But, yeah, there was some formalizing of it. Like I would watch cuts of New Girl and kind of like help Liz out. But, I mean, I think it was — now that I’ve been in television and I understand that sometimes, for some people writing is a very solitary thing. I imagine for you, you like to get into a hermetically sealed train and get sent to space on your space train and do it there or something.

And, Craig, I don’t know if you’re the same way. But, for me, I think by talking and so I needed other people around me to kind of like figure out what my ideas where. Because I sort of — by pitching stuff out loud over and over again, that’s how I kind of land on it. And so, yeah, like Lorene and I would tag in to help each other just sort of stand there — a lot of times it was literally just an emotional support animal. Like, you know, like Lorene would just stand there and be like, “You can do it. You’re okay. Breathe. Have another coffee. You can do this.”

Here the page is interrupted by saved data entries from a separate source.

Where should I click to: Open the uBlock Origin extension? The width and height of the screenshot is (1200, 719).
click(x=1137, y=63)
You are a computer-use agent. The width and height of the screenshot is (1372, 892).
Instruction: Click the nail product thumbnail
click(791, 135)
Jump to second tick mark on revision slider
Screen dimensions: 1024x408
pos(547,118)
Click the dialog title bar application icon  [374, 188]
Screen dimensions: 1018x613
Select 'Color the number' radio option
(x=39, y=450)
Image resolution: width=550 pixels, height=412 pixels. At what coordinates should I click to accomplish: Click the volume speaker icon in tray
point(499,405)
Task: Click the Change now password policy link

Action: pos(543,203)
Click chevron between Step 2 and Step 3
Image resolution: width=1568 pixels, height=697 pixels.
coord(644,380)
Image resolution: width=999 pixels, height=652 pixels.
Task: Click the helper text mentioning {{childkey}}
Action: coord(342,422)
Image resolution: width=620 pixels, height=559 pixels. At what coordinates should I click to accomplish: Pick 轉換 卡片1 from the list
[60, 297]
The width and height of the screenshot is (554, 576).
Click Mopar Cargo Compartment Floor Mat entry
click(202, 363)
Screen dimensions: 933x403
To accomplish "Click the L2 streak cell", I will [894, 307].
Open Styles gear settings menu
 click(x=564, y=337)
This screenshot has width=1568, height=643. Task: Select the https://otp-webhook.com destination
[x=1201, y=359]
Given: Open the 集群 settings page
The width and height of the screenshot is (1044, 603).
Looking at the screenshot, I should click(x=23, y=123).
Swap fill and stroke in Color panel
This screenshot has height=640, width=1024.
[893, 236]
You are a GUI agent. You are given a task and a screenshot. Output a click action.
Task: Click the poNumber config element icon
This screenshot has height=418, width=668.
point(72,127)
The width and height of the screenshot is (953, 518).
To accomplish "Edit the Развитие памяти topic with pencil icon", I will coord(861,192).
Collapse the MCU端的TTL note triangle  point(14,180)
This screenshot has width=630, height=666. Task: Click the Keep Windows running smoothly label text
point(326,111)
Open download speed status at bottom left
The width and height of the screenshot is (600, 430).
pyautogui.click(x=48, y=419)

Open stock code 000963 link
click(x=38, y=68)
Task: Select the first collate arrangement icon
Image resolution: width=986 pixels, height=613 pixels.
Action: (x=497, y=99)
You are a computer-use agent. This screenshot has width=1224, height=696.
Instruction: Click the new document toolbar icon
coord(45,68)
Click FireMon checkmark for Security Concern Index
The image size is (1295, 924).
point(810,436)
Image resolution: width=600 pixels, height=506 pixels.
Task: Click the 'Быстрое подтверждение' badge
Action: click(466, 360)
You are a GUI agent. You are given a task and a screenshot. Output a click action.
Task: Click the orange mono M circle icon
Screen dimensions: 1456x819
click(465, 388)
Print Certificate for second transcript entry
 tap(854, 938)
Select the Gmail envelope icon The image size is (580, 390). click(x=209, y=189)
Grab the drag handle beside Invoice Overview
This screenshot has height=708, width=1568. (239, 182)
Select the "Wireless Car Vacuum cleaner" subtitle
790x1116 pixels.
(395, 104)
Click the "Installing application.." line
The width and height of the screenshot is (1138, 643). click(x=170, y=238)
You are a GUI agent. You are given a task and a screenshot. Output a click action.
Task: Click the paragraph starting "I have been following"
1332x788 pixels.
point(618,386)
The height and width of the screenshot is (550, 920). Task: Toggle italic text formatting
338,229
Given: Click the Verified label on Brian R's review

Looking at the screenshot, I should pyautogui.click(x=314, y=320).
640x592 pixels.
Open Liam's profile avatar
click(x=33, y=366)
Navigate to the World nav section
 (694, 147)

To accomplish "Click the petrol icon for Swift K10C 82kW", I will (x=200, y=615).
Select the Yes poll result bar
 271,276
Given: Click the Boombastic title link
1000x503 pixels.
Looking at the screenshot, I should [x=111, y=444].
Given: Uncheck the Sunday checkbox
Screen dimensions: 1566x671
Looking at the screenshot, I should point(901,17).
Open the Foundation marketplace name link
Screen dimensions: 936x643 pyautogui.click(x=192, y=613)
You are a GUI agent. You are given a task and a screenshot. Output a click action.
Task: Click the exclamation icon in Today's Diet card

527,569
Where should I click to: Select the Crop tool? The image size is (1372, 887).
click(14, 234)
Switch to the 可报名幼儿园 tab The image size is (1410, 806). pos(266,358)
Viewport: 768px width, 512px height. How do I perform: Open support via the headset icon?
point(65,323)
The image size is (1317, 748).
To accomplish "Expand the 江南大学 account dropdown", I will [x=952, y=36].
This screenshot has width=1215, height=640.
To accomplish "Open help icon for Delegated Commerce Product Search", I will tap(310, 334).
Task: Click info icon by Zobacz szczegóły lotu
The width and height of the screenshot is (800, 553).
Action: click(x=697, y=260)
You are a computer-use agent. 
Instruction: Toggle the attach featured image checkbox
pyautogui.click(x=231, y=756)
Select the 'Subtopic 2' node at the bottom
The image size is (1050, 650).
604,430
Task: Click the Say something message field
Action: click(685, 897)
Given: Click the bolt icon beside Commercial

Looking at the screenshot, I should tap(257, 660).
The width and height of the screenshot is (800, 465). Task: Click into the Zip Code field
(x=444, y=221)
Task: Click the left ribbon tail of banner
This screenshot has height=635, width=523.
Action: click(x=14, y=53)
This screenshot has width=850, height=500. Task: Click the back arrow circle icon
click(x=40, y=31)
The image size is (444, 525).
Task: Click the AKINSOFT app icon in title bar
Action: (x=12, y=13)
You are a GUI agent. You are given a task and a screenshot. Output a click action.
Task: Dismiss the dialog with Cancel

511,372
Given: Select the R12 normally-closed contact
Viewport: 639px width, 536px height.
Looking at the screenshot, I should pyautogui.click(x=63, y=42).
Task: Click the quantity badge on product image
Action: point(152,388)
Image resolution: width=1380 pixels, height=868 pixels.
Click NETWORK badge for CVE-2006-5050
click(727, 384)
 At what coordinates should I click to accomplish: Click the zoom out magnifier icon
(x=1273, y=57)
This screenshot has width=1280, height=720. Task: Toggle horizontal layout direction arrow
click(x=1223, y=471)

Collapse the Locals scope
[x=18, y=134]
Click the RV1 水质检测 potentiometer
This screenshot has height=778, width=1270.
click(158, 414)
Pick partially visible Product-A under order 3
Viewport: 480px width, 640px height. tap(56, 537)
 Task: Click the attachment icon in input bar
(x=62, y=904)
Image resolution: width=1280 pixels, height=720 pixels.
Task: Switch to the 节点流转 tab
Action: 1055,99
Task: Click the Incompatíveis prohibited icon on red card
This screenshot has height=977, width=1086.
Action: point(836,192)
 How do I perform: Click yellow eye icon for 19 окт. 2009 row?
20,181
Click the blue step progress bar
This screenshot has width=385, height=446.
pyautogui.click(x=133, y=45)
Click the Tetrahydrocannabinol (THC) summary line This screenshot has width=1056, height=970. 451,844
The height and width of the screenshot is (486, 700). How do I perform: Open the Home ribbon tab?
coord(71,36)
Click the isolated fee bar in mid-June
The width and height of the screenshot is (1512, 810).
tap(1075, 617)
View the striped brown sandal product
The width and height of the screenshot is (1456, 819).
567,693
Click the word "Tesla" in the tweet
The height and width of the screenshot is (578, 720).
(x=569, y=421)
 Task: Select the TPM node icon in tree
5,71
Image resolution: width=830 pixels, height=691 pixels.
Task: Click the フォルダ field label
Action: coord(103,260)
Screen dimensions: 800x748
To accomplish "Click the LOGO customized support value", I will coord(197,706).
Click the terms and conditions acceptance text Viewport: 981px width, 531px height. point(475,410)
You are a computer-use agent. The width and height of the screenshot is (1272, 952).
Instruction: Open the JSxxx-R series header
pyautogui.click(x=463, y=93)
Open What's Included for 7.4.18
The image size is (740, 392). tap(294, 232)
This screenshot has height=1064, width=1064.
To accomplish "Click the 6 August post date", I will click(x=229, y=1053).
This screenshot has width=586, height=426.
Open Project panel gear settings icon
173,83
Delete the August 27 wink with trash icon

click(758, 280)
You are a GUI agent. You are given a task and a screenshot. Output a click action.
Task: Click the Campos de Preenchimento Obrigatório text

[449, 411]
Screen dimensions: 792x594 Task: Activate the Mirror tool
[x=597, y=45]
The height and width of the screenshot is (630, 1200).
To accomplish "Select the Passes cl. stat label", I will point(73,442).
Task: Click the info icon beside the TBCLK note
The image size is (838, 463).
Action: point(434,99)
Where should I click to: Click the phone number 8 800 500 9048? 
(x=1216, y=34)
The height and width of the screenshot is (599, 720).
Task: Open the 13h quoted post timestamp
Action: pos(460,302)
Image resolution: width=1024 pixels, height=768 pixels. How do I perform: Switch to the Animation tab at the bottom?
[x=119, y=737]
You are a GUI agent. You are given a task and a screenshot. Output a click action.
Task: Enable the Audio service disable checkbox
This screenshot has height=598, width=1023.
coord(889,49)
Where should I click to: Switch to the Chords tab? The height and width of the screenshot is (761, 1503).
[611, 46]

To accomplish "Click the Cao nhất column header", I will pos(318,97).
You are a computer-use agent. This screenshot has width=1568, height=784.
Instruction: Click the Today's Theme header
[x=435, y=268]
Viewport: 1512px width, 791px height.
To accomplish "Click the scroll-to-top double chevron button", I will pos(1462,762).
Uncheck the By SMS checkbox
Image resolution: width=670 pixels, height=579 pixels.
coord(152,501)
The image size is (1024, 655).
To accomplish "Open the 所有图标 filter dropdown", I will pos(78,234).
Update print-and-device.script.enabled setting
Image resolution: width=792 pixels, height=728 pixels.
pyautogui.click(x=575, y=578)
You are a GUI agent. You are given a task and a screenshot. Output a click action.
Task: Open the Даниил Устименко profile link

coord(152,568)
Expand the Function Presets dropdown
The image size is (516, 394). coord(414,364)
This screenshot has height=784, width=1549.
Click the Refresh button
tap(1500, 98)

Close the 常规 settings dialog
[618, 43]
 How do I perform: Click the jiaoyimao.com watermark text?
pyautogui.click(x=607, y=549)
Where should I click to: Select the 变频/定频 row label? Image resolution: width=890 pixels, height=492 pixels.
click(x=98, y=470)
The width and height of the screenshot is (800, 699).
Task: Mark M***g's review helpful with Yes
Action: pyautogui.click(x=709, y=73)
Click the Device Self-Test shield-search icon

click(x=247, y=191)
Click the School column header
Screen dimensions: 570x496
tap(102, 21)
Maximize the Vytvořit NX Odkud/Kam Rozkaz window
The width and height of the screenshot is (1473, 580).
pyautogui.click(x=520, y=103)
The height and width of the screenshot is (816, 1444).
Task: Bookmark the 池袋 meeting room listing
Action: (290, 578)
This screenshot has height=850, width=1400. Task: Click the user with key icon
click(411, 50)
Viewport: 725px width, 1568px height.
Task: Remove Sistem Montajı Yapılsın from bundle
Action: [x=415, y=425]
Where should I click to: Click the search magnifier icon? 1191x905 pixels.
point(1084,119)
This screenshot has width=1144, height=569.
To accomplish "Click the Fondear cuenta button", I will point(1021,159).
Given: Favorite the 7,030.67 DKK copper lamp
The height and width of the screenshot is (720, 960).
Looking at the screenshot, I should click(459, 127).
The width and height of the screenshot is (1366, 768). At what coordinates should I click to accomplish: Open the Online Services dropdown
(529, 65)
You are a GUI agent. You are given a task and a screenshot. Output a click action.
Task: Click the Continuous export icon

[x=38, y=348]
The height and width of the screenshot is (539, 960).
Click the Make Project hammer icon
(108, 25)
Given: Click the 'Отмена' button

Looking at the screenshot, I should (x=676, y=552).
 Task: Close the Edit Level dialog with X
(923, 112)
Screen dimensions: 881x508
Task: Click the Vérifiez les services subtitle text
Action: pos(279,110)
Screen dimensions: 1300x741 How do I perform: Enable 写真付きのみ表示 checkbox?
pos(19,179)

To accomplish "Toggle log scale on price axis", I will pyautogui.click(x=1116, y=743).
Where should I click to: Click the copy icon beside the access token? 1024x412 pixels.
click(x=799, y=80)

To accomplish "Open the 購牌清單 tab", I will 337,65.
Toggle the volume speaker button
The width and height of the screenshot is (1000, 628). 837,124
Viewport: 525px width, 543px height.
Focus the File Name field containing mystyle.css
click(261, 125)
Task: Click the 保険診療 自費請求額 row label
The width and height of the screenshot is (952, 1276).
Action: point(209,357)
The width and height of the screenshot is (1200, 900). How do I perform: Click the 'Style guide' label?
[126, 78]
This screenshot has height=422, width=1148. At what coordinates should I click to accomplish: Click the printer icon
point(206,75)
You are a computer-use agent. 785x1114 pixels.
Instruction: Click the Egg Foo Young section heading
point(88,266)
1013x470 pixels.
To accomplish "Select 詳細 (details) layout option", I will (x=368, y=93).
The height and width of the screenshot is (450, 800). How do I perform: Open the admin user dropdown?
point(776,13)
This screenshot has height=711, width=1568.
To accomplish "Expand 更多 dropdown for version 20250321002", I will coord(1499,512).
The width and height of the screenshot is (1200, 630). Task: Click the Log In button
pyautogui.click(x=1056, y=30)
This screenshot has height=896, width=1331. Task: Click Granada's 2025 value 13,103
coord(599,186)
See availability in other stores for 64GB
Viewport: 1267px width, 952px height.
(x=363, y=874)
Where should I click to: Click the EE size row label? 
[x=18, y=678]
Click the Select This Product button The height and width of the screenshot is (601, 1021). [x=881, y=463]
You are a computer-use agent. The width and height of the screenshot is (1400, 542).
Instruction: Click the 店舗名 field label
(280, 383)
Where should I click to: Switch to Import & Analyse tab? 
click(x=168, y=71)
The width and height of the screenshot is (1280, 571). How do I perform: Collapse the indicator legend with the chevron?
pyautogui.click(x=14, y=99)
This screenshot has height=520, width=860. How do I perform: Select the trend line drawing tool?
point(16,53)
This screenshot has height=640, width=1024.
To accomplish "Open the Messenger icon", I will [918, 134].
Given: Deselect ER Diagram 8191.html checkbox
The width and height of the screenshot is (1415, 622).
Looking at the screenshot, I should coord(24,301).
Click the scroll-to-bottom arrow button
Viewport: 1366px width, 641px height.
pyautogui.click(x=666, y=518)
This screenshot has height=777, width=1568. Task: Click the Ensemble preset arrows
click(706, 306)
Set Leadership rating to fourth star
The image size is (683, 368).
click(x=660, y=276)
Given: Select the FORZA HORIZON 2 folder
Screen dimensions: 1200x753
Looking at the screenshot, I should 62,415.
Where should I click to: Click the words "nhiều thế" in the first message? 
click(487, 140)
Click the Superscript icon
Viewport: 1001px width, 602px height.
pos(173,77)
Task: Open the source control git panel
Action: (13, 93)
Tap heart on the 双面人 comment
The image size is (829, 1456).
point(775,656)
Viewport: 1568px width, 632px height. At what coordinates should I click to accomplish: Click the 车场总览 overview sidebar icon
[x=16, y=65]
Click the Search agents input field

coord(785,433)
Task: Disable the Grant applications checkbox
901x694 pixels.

And a lot of times it was emotional support. And other times it was tagging in with actual, you know, she would come up with a great line for me, or I would come up with a thing for her. And now that I’ve been in television and I see how fun that can be, and how collaborative that can be, that’s what I’m trying to bring into features in a weird way as well, is just a little bit more of like a TV sort of collaborative environment in features.

I think in television, I can name off the top of my head a lot more female boss ladies. So, I think that means it’s better in television. But I think it’s getting hard across the board because the business is contracting so much.

I feel like when I started out, they made 30 movies a year that were the kinds of movies I could have written. And now I see maybe eight of those every year that get released. And you sort of look at it and you say I wonder where I would fit into this new marketplace. I’m so impressed with what Deadpool dead, even though they kicked me in the dick and stole probably $5 to $10 million from me last weekend. God bless you, Deadpool. I’m so happy for you.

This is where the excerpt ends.